- WHAT THE EXERCISE ASKS
Please find the number of lines in the material below where the string "pixels" occurs, and give only that number.

- PROVIDED RECORDS
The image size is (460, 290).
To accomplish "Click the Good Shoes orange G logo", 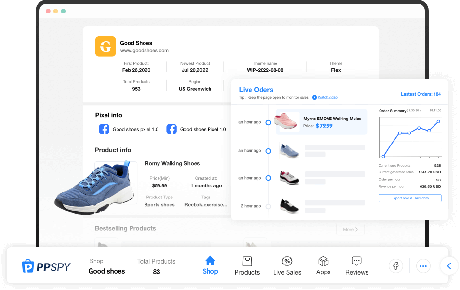I will tap(105, 46).
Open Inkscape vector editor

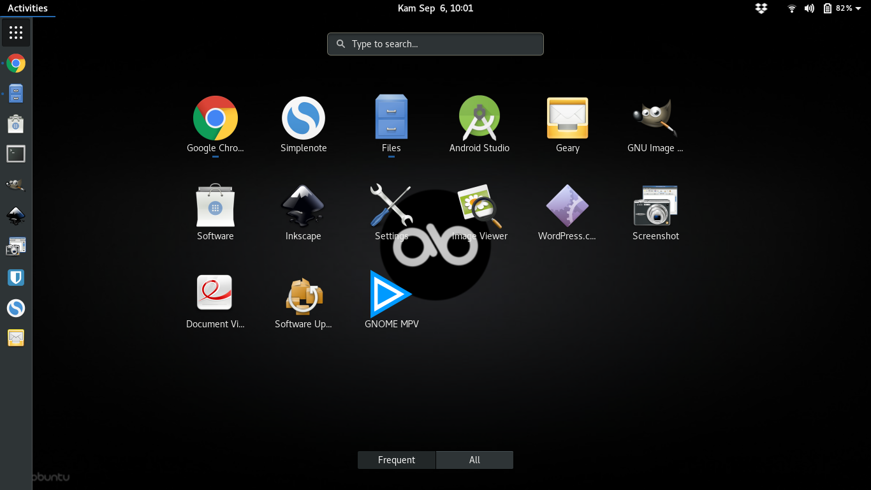(x=303, y=205)
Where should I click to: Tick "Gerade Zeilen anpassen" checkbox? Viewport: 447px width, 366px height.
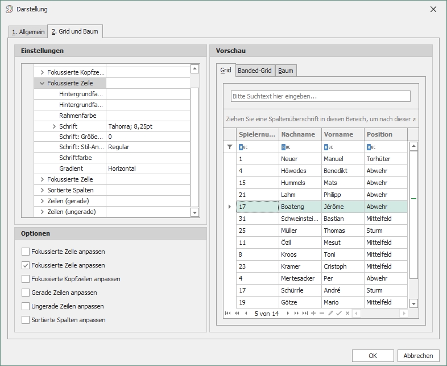[25, 293]
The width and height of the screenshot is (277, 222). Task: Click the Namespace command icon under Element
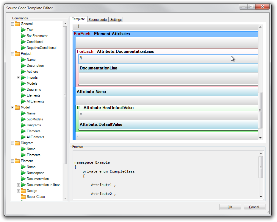pos(23,173)
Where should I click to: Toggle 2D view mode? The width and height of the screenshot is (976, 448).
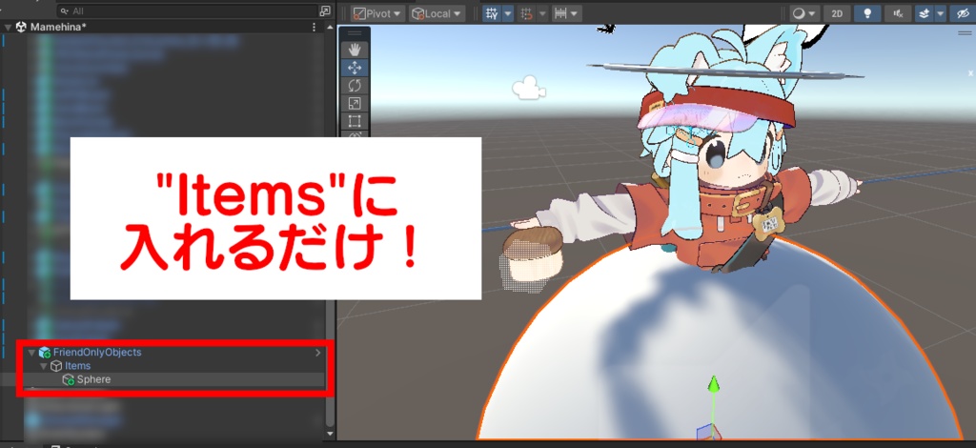point(837,13)
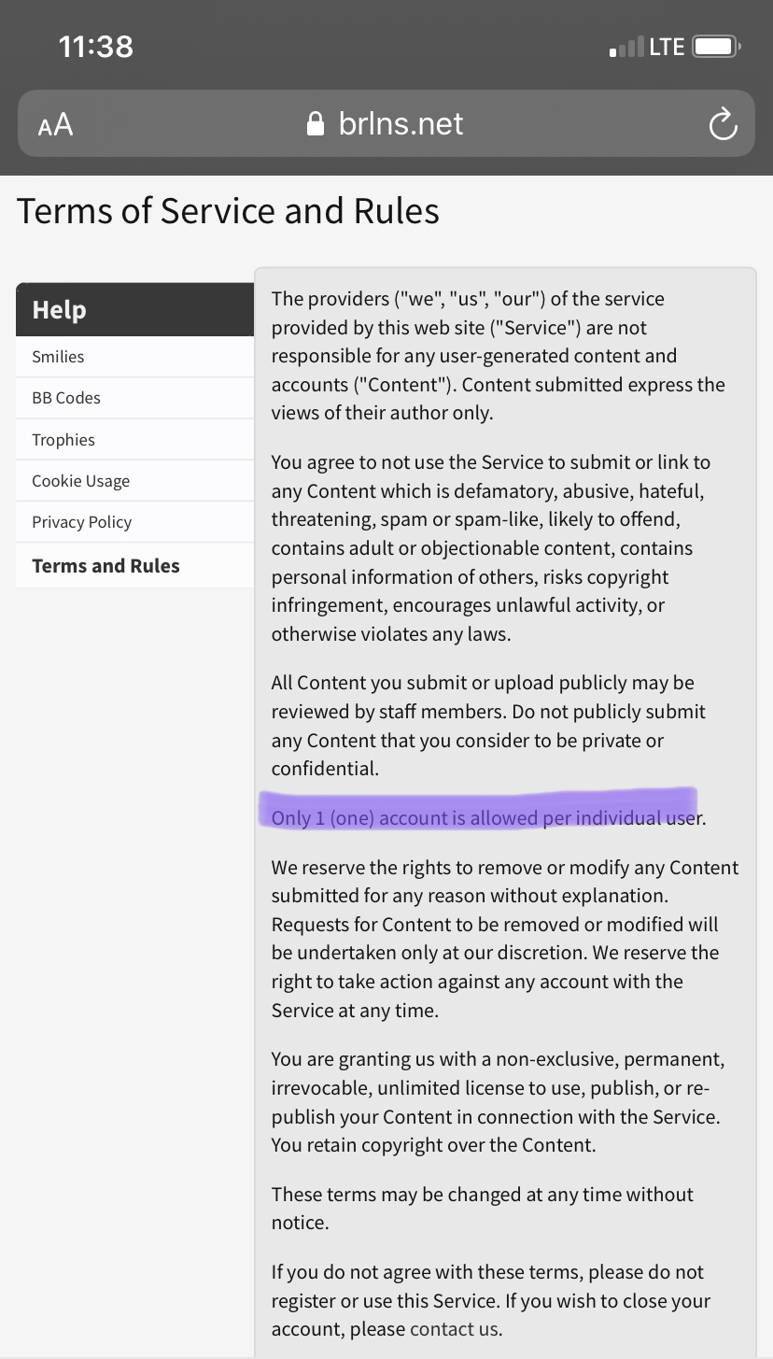Tap the purple highlighted one-account rule text

point(488,818)
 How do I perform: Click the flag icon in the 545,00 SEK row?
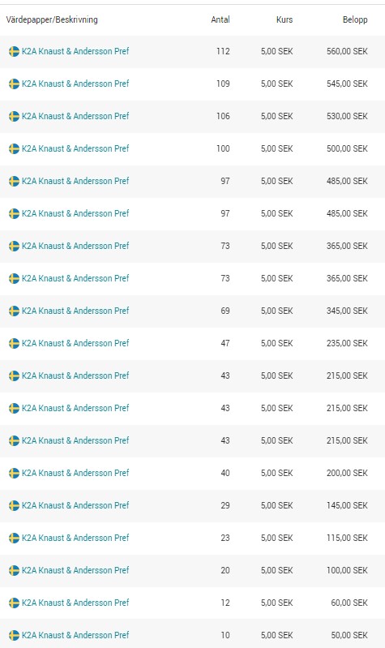point(14,84)
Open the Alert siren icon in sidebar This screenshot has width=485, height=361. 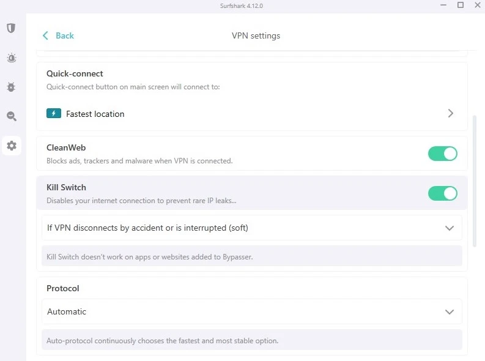pyautogui.click(x=11, y=58)
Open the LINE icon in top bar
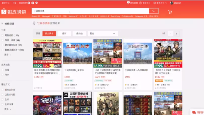This screenshot has height=115, width=204. coord(37,3)
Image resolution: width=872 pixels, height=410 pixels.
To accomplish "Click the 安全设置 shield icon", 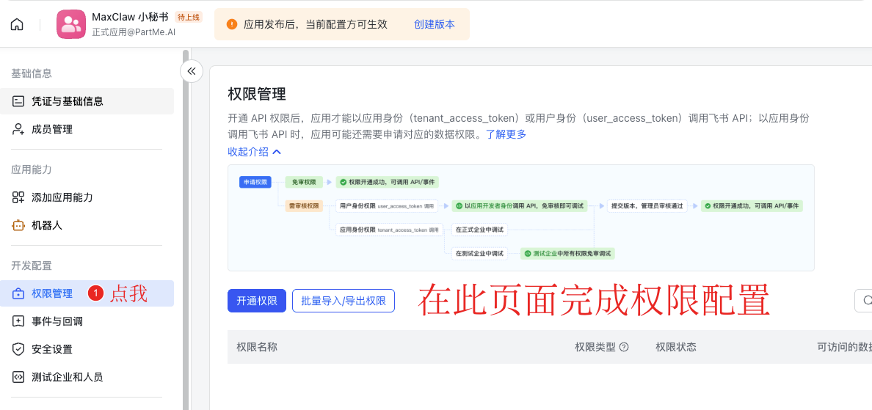I will (18, 349).
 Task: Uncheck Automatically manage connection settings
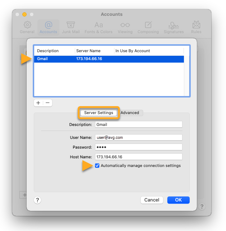[97, 166]
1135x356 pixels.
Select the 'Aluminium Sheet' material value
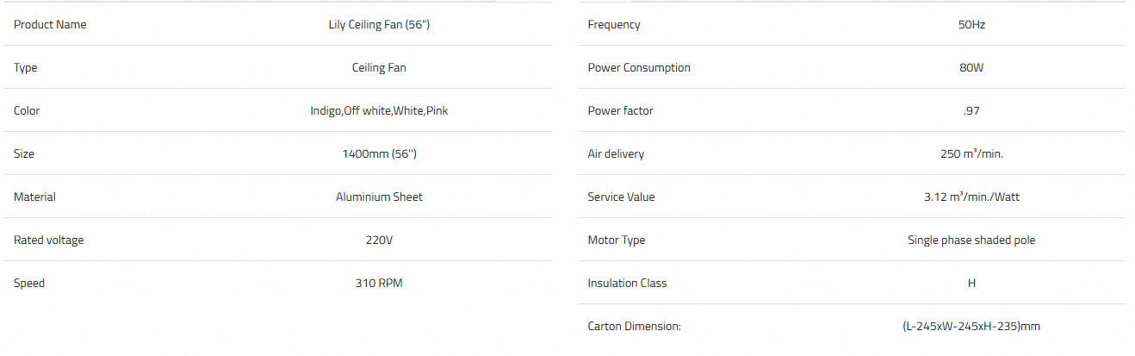pos(379,197)
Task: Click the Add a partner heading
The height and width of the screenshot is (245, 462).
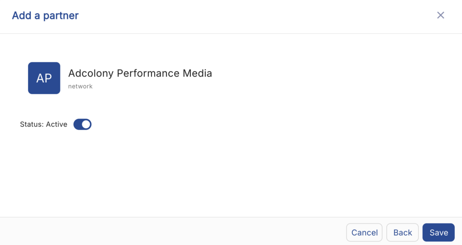Action: 45,15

- RESPONSE
2